I have a strange resentment of every sport based upon land that does not acknowledge the particularity of the land it sits on; the desire for an even playing field and a transferable set of statistics means a fundamental flatness that precludes the possibility of knowing any one place through the playing. To say it more simply: I think, wouldn’t it be better if these baseball fields had hills and dales, cattails and cacti to run around? If golf’s reliance on performance-optimized grass negates much of that value, it nonetheless works in a specificity beyond backdrop views alone. The gesture of putting a green on an island in the ocean, with a little strait to drive over, has a rakish, stupid charm, a family resemblance to throwing men up onto the moon.

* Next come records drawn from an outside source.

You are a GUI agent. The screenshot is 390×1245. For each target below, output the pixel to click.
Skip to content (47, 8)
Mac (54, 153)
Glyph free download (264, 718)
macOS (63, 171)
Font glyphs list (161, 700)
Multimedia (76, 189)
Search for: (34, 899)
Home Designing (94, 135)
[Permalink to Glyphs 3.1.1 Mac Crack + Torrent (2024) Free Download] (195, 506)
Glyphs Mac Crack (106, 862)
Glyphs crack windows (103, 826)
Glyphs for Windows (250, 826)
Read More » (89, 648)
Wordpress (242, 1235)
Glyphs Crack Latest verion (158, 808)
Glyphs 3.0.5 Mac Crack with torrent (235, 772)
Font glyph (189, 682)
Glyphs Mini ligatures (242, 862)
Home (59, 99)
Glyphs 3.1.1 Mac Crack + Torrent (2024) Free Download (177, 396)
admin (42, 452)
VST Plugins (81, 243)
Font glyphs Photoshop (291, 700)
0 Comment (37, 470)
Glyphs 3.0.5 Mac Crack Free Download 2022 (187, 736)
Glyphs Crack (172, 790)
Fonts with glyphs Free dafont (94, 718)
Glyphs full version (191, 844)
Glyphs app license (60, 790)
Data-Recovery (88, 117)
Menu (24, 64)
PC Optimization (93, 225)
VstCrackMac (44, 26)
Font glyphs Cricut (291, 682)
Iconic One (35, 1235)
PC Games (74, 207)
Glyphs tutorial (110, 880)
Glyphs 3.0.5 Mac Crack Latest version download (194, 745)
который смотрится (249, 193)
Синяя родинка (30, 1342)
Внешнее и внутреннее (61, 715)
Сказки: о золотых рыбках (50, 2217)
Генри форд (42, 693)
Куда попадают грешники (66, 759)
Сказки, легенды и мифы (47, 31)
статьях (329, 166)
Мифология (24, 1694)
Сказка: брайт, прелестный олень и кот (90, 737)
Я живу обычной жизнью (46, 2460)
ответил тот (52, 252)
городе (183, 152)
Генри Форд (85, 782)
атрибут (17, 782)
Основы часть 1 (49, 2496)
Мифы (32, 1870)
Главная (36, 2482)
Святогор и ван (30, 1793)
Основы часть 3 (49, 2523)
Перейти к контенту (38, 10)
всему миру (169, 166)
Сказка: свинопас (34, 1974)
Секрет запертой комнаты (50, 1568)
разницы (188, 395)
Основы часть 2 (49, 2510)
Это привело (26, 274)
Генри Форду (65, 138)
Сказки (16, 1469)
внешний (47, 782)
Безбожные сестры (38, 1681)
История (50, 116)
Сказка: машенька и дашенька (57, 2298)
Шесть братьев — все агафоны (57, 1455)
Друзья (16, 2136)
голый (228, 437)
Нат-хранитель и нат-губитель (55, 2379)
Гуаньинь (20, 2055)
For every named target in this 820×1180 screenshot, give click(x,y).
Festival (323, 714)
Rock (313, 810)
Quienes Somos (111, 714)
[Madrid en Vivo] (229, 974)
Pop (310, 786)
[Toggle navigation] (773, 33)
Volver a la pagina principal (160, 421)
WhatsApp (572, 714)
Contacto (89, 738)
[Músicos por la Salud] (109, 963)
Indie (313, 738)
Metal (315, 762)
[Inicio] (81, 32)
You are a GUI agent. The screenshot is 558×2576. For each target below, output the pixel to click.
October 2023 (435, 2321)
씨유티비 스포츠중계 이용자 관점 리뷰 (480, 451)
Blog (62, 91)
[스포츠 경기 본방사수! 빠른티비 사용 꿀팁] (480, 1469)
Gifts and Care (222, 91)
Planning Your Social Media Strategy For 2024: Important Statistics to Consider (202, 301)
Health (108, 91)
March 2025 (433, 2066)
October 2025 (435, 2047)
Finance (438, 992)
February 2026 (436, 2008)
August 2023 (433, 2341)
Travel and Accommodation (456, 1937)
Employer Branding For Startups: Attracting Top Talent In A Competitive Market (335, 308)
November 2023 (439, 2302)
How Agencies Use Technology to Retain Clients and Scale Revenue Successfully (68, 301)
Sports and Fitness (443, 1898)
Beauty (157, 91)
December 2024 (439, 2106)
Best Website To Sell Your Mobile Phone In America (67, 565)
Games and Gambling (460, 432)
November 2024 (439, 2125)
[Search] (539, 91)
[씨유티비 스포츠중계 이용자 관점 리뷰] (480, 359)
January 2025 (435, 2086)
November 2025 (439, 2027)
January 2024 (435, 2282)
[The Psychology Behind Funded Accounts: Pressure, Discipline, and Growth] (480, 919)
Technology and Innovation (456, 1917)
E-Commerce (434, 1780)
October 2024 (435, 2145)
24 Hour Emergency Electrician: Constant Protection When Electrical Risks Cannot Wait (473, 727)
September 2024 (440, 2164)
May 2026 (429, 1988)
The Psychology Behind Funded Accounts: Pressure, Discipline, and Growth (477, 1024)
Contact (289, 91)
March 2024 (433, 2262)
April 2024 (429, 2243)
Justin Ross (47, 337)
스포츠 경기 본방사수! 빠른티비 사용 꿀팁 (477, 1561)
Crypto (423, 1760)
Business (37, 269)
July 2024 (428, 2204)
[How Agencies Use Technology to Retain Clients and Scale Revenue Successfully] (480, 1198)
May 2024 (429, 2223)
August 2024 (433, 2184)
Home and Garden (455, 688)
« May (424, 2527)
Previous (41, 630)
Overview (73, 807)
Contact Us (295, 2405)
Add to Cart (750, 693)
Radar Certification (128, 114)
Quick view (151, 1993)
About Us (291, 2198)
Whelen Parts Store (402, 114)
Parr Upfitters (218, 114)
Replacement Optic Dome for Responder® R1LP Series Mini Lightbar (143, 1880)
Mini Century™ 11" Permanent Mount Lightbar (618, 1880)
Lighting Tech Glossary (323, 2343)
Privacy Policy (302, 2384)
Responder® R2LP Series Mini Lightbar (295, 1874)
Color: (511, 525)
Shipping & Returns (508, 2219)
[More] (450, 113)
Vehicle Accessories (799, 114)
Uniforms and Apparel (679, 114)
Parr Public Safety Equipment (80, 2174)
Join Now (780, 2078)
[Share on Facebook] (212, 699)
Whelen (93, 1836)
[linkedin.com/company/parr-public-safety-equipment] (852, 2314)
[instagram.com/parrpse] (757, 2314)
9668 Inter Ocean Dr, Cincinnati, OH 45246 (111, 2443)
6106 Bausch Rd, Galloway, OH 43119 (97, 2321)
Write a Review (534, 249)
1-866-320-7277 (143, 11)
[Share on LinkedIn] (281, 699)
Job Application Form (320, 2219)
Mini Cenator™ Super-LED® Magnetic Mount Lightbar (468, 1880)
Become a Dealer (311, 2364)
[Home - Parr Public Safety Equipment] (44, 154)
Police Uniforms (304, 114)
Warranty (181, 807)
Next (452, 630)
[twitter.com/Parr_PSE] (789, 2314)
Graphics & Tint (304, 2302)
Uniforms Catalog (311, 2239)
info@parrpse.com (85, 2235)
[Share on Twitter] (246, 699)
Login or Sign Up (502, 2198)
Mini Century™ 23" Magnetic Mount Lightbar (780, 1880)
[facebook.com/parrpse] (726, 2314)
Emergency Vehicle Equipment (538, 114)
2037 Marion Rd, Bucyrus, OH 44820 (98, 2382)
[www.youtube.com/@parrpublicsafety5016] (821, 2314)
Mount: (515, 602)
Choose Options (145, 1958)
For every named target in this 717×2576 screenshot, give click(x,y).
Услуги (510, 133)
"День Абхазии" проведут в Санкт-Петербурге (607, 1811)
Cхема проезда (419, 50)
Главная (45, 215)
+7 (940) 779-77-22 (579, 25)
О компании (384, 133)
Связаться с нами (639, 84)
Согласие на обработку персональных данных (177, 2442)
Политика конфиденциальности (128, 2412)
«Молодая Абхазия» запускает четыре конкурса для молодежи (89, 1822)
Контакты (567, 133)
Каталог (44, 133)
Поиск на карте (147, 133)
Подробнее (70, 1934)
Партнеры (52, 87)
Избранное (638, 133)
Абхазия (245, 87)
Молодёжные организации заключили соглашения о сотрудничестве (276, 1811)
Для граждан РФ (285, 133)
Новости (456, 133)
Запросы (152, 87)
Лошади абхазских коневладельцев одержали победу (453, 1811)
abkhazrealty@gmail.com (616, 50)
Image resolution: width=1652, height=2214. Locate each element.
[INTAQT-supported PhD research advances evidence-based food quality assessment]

Charm is the word – the insinuating magic that isn’t done with you when you’re done with it. As much as I like to read the landscape through hiking, the charm in the origin story of golf is the ability to evaluate the landscape through a different lens than its walkability (or, certainly, the ability to haul corn or coal out of it). The process of research that has created purebred landscapes for golf has the same charm as – well, the development of prebred dogs. And the central movement of golf – from the general to the specific, the large space to the small – has a charm that strangely overrides what might as easily be a sequence of unconnected skill shots and bagatelles, the possibility embodied by mini golf. It makes the technique of shooting nest within a larger worldview of approaching a landscape, the habit of a hawk, to circle high and plunge down to the point of a mouse. And that, in turn forms the structure of long holes fitted intestinally within the course.
Do I even need to say the last charm? It is the simple charm of being the hidden reverse of my own field, the thing that must not be spoken of. We would like nothing better than to claim every course for free access, for unrestricted play, to raise prairies on the fairway. And we do this by willfully looking through the charm that hums over it.